WORK TO COMPLETE:
Copy all of the rows below, swapping every "computer-use agent" for "desktop automation agent" and changing nothing else.

SOURCE DATA:
++++++++++++++++++++
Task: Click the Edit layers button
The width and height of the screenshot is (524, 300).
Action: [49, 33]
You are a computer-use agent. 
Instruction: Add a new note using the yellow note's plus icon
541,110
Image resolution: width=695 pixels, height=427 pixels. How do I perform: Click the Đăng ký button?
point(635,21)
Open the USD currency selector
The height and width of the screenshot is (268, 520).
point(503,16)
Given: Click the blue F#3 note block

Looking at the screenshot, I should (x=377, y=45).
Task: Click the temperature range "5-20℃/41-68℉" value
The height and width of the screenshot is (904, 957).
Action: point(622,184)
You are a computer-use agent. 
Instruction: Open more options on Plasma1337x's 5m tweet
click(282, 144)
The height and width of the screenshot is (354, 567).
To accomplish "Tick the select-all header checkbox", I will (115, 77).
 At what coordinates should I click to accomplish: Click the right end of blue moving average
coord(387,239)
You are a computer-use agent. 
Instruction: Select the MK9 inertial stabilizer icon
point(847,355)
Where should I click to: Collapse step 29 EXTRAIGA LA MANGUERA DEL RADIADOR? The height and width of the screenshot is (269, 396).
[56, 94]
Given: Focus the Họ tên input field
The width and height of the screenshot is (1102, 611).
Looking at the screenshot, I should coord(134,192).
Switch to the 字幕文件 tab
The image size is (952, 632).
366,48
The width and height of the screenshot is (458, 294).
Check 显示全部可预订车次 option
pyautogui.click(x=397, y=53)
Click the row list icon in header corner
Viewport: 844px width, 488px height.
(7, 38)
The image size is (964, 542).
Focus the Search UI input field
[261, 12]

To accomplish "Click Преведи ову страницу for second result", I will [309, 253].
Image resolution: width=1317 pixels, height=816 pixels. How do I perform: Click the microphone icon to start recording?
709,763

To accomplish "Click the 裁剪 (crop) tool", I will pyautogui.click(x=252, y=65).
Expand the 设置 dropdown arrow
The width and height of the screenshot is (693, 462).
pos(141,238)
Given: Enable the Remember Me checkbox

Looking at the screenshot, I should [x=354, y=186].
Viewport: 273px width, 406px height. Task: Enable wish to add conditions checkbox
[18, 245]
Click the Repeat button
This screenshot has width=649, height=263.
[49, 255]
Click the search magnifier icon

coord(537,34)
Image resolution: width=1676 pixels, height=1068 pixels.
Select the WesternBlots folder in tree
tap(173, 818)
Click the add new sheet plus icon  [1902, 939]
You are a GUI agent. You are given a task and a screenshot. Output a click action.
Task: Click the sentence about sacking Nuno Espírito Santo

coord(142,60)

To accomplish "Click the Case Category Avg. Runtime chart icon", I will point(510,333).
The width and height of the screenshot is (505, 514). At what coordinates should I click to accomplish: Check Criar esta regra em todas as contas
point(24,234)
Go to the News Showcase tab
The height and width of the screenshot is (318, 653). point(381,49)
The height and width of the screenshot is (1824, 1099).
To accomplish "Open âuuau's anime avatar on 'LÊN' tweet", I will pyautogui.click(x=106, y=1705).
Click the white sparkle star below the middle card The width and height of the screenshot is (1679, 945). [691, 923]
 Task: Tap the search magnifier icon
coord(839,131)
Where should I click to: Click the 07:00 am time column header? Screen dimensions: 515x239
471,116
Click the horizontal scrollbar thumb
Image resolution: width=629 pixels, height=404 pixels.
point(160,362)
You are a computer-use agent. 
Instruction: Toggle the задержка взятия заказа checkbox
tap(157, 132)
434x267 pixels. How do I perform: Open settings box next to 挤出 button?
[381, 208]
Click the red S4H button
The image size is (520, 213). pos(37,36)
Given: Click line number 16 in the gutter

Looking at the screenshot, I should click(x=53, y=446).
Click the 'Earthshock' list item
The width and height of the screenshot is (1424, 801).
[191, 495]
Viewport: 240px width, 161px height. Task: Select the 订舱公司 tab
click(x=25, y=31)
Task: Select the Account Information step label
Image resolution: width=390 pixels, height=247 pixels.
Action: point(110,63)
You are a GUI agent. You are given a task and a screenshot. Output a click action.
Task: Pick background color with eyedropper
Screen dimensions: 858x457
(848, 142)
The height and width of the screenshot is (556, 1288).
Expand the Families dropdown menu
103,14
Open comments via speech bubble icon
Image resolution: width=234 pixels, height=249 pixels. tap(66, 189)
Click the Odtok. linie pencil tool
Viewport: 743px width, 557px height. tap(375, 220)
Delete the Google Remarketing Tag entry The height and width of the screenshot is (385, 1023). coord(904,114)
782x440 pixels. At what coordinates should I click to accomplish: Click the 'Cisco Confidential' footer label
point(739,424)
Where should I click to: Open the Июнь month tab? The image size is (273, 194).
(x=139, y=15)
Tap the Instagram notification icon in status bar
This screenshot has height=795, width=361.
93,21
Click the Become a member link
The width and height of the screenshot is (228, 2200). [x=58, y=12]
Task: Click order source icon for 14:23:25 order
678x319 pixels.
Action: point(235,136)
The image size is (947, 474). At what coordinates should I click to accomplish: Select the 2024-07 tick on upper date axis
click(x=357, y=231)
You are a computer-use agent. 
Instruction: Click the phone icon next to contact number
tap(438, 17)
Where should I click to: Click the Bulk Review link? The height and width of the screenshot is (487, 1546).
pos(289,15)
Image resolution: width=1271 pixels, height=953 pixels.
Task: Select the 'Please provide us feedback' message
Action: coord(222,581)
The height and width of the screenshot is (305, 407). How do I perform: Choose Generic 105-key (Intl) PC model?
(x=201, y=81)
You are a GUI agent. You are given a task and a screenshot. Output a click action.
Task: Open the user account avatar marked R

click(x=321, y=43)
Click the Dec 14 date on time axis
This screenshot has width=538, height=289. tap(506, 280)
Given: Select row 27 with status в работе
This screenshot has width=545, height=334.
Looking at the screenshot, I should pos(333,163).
++++++++++++++++++++
OUTPUT OF THE TASK:
Task: Click the Edit layers button
The width and height of the screenshot is (524, 300).
Action: [49, 33]
You are a desktop automation agent. 
Instruction: Add a new note using the yellow note's plus icon
541,110
Image resolution: width=695 pixels, height=427 pixels. How do I perform: Click the Đăng ký button?
point(635,21)
Open the USD currency selector
The height and width of the screenshot is (268, 520).
point(503,16)
Given: Click the blue F#3 note block

Looking at the screenshot, I should (x=377, y=45).
Task: Click the temperature range "5-20℃/41-68℉" value
The height and width of the screenshot is (904, 957).
Action: point(622,184)
You are a desktop automation agent. 
Instruction: Open more options on Plasma1337x's 5m tweet
click(282, 144)
The height and width of the screenshot is (354, 567).
To accomplish "Tick the select-all header checkbox", I will (115, 77).
 At what coordinates should I click to accomplish: Click the right end of blue moving average
coord(387,239)
You are a desktop automation agent. 
Instruction: Select the MK9 inertial stabilizer icon
point(847,355)
Where should I click to: Collapse step 29 EXTRAIGA LA MANGUERA DEL RADIADOR? The height and width of the screenshot is (269, 396).
[56, 94]
Given: Focus the Họ tên input field
The width and height of the screenshot is (1102, 611).
Looking at the screenshot, I should coord(134,192).
Switch to the 字幕文件 tab
The image size is (952, 632).
366,48
The width and height of the screenshot is (458, 294).
Check 显示全部可预订车次 option
pyautogui.click(x=397, y=53)
Click the row list icon in header corner
Viewport: 844px width, 488px height.
(7, 38)
The image size is (964, 542).
Focus the Search UI input field
[261, 12]

To accomplish "Click Преведи ову страницу for second result", I will [309, 253].
Image resolution: width=1317 pixels, height=816 pixels. How do I perform: Click the microphone icon to start recording?
709,763

To accomplish "Click the 裁剪 (crop) tool", I will pyautogui.click(x=252, y=65).
Expand the 设置 dropdown arrow
The width and height of the screenshot is (693, 462).
pos(141,238)
Given: Enable the Remember Me checkbox

Looking at the screenshot, I should [x=354, y=186].
Viewport: 273px width, 406px height. Task: Enable wish to add conditions checkbox
[18, 245]
Click the Repeat button
This screenshot has width=649, height=263.
[49, 255]
Click the search magnifier icon

coord(537,34)
Image resolution: width=1676 pixels, height=1068 pixels.
Select the WesternBlots folder in tree
tap(173, 818)
Click the add new sheet plus icon  [1902, 939]
You are a GUI agent. You are given a task and a screenshot. Output a click action.
Task: Click the sentence about sacking Nuno Espírito Santo

coord(142,60)

To accomplish "Click the Case Category Avg. Runtime chart icon", I will point(510,333).
The width and height of the screenshot is (505, 514). At what coordinates should I click to accomplish: Check Criar esta regra em todas as contas
point(24,234)
Go to the News Showcase tab
The height and width of the screenshot is (318, 653). point(381,49)
The height and width of the screenshot is (1824, 1099).
To accomplish "Open âuuau's anime avatar on 'LÊN' tweet", I will pyautogui.click(x=106, y=1705).
Click the white sparkle star below the middle card The width and height of the screenshot is (1679, 945). [691, 923]
 Task: Tap the search magnifier icon
coord(839,131)
Where should I click to: Click the 07:00 am time column header? Screen dimensions: 515x239
471,116
Click the horizontal scrollbar thumb
Image resolution: width=629 pixels, height=404 pixels.
point(160,362)
You are a desktop automation agent. 
Instruction: Toggle the задержка взятия заказа checkbox
tap(157, 132)
434x267 pixels. How do I perform: Open settings box next to 挤出 button?
[381, 208]
Click the red S4H button
The image size is (520, 213). pos(37,36)
Given: Click line number 16 in the gutter

Looking at the screenshot, I should click(x=53, y=446).
Click the 'Earthshock' list item
The width and height of the screenshot is (1424, 801).
[191, 495]
Viewport: 240px width, 161px height. Task: Select the 订舱公司 tab
click(x=25, y=31)
Task: Select the Account Information step label
Image resolution: width=390 pixels, height=247 pixels.
Action: point(110,63)
You are a GUI agent. You are given a task and a screenshot. Output a click action.
Task: Pick background color with eyedropper
Screen dimensions: 858x457
(848, 142)
The height and width of the screenshot is (556, 1288).
Expand the Families dropdown menu
103,14
Open comments via speech bubble icon
Image resolution: width=234 pixels, height=249 pixels. tap(66, 189)
Click the Odtok. linie pencil tool
Viewport: 743px width, 557px height. tap(375, 220)
Delete the Google Remarketing Tag entry The height and width of the screenshot is (385, 1023). coord(904,114)
782x440 pixels. At what coordinates should I click to accomplish: Click the 'Cisco Confidential' footer label
point(739,424)
Where should I click to: Open the Июнь month tab? The image size is (273, 194).
(x=139, y=15)
Tap the Instagram notification icon in status bar
This screenshot has height=795, width=361.
93,21
Click the Become a member link
The width and height of the screenshot is (228, 2200). [x=58, y=12]
Task: Click order source icon for 14:23:25 order
678x319 pixels.
Action: point(235,136)
The image size is (947, 474). At what coordinates should I click to accomplish: Select the 2024-07 tick on upper date axis
click(x=357, y=231)
You are a desktop automation agent. 
Instruction: Click the phone icon next to contact number
tap(438, 17)
Where should I click to: Click the Bulk Review link? The height and width of the screenshot is (487, 1546).
pos(289,15)
Image resolution: width=1271 pixels, height=953 pixels.
Task: Select the 'Please provide us feedback' message
Action: coord(222,581)
The height and width of the screenshot is (305, 407). How do I perform: Choose Generic 105-key (Intl) PC model?
(x=201, y=81)
You are a GUI agent. You are given a task and a screenshot. Output a click action.
Task: Open the user account avatar marked R

click(x=321, y=43)
Click the Dec 14 date on time axis
This screenshot has width=538, height=289. tap(506, 280)
Given: Select row 27 with status в работе
This screenshot has width=545, height=334.
Looking at the screenshot, I should pos(333,163).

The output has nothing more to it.